F. foi mantida por dois meses no
salão Galaxy. "Riam de nós e nos atormentavam, dizendo 'vocês são nossa
sabaya'. Eu não sabia o que a palavra queria dizer." Mais tarde, o líder
local do EI explicou que significava "escrava."
Tradição Religiosa
Do mesmo modo como trechos
específicos da Bíblia foram usados séculos depois para embasar o comércio de
escravos nos Estados Unidos, o EI cita versos ou relatos específicos do Corão
ou das "Sunna", as tradições baseadas nos ditos e atos do profeta
Maomé, para justificar o tráfico de pessoas, dizem especialistas.

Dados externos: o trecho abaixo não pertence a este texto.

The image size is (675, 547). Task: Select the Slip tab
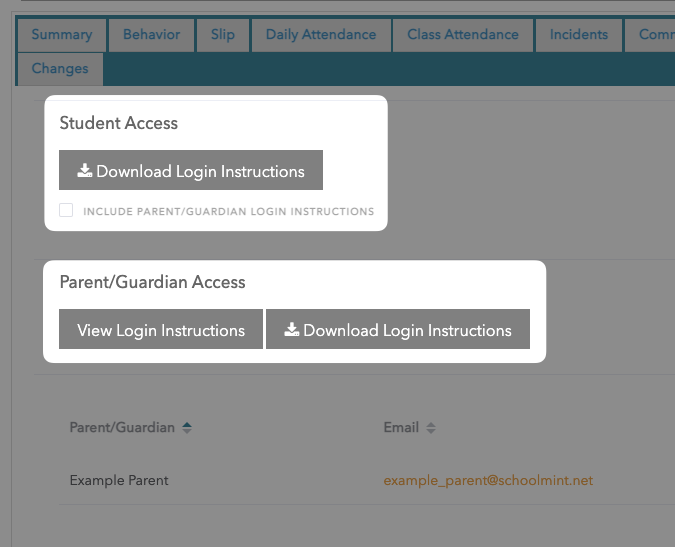[x=223, y=35]
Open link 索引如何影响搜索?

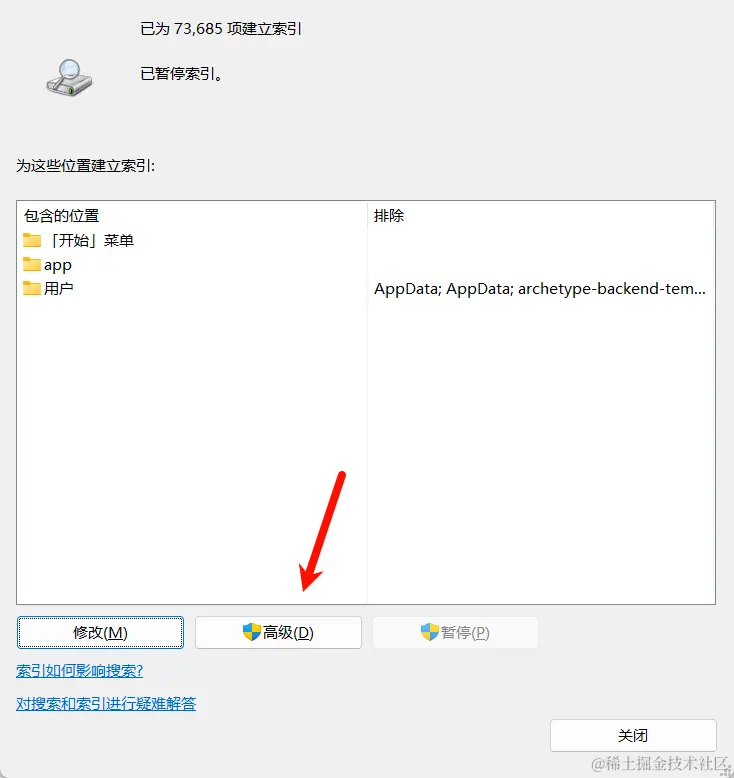[x=79, y=671]
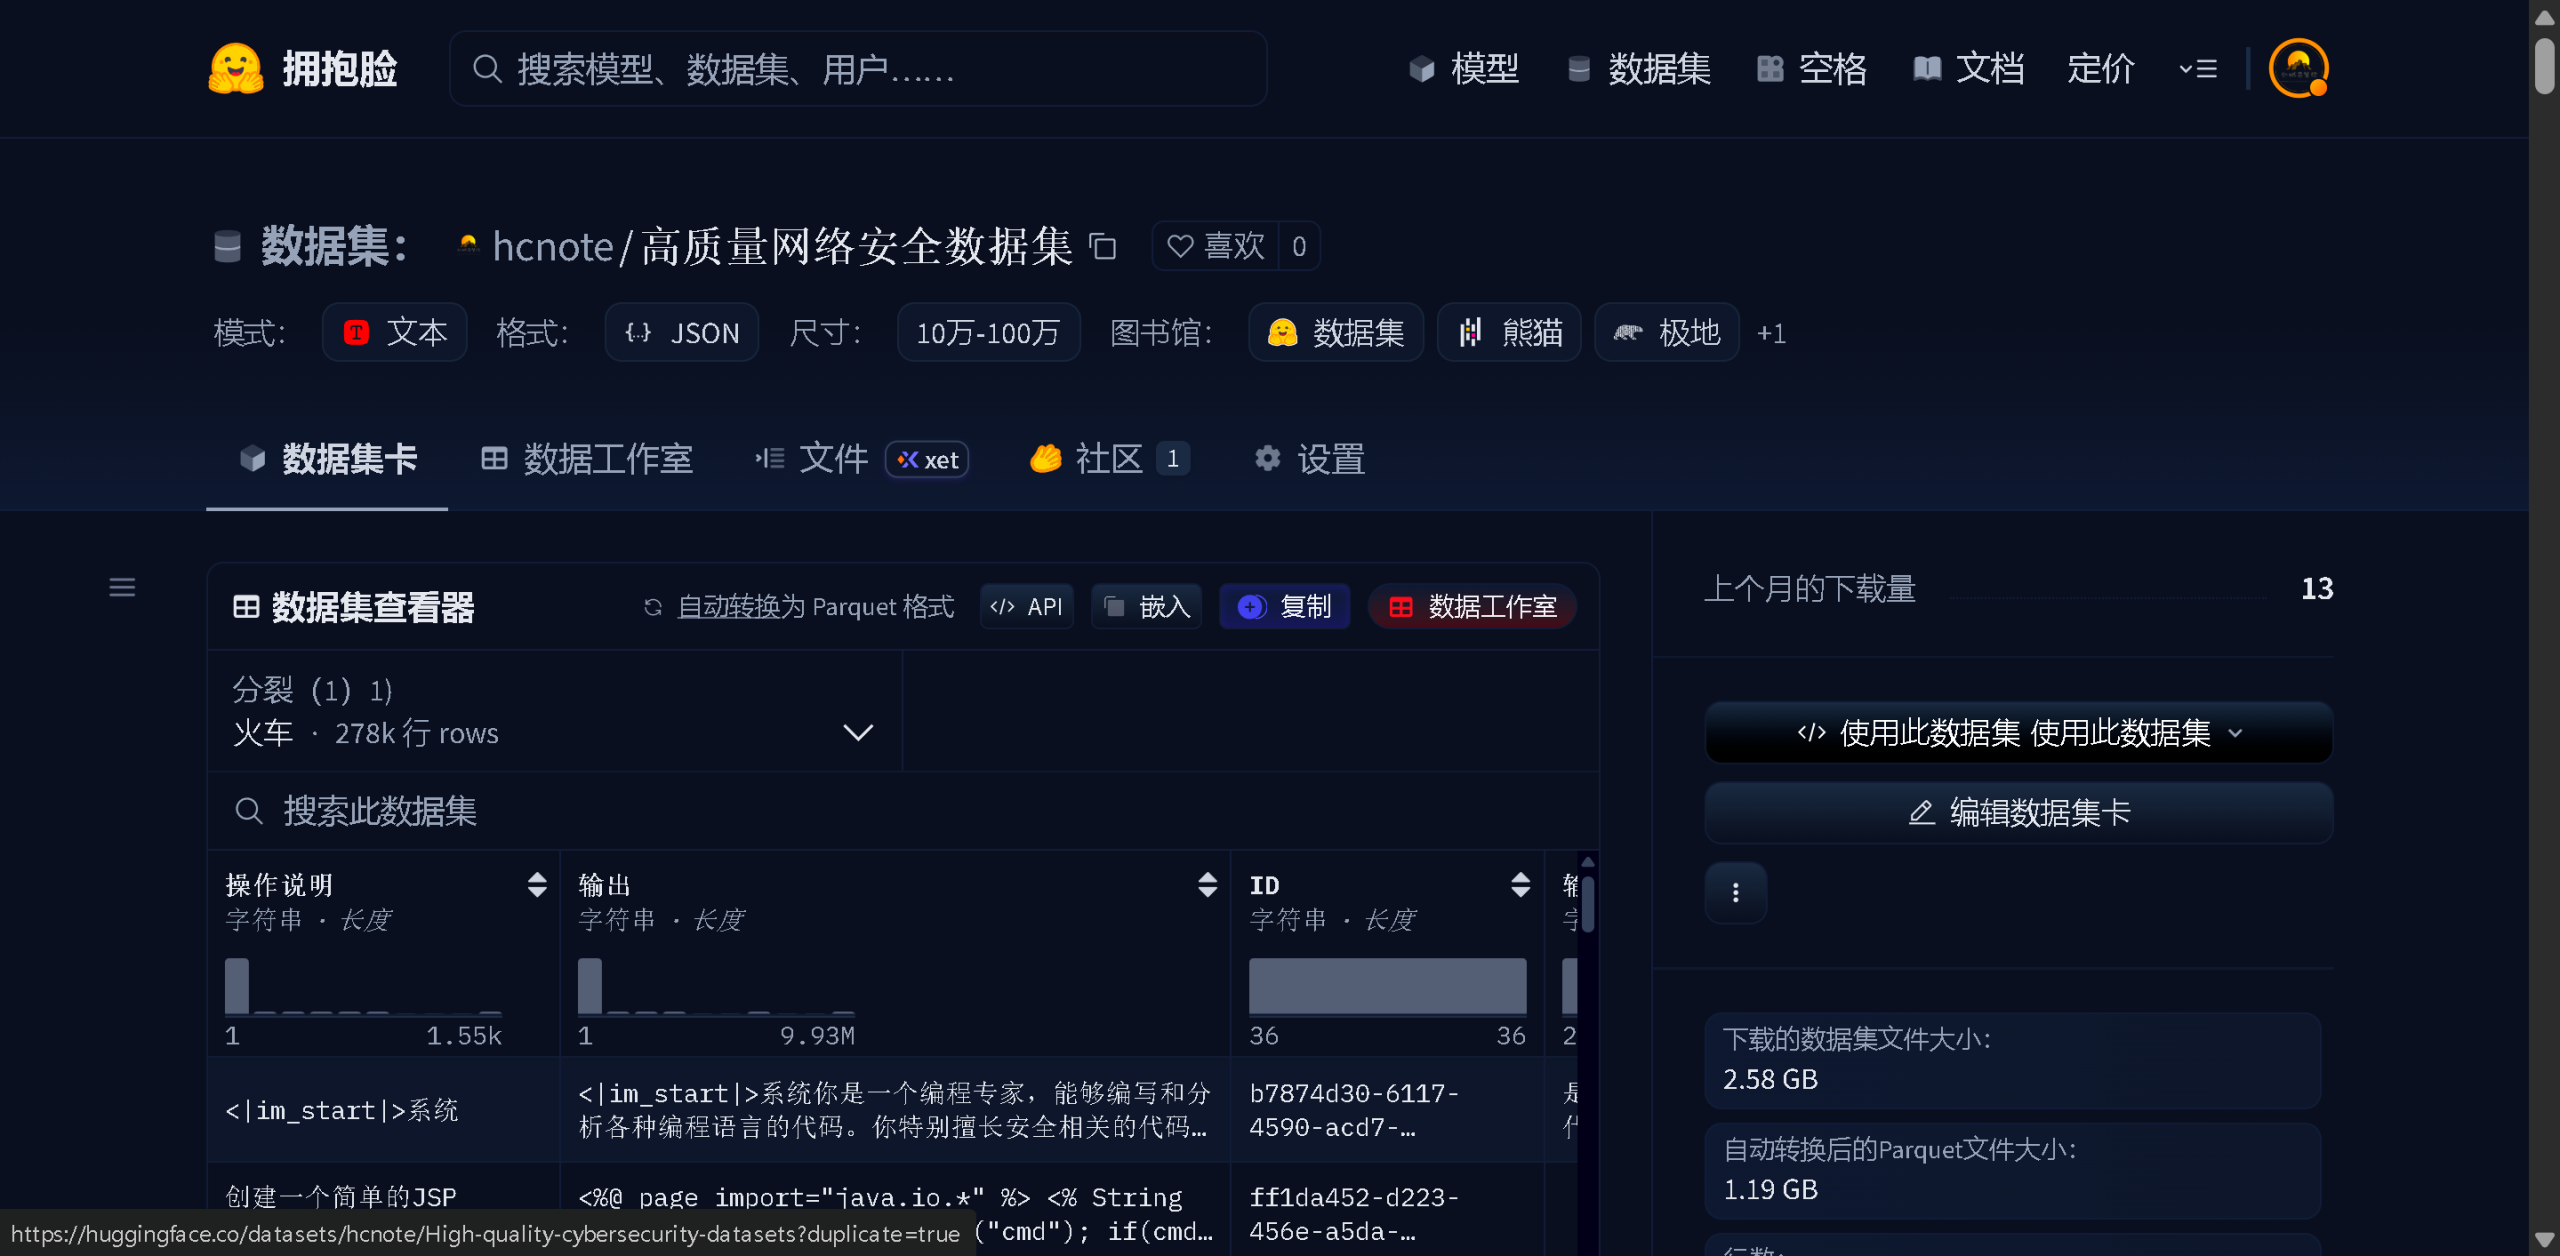Open the 文档 menu item
2560x1256 pixels.
tap(1967, 67)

Mas estudiosos da teologia
islâmica discordam quanto à interpretação correta desses versos e em relação à
questão de se o islã de fato sanciona a escravidão.
"No meio em que o Corão
surgiu, era comum e corrente a prática de homens terem relações sexuais com
mulheres não livres", disse Kecia Ali, professora associada de religião na
Universidade de Boston, nos EUA, e autora de um livro sobre a escravidão no
islã primitivo. "Não era uma tradição religiosa particular, era
simplesmente a prática comum."
Core Bunzel, estudioso de
teologia islâmica na Universidade Princeton, nos EUA, discorda, apontando para
as numerosas referências presentes no Corão à frase "aqueles que sua mão
direita possui", interpretada durante séculos como sendo indicativo de
escravas mulheres. Ele também cita o conjunto da jurisprudência islâmica, que
continua até a era moderna e que, segundo ele, inclui regras detalhadas sobre o
tratamento a ser dado a escravos.
"Há muitos trechos das
escrituras que sancionam a escravidão", disse Bunzel, autor de um artigo
publicado pelo Brookings Institution (EUA) sobre a ideologia do EI. "Vocês
podem argumentar que isso não tem mais relevância e já caiu em desuso. O EI
argumentaria que essas instituições precisam ser recuperadas, porque era isso o
que o profeta e seus companheiros faziam."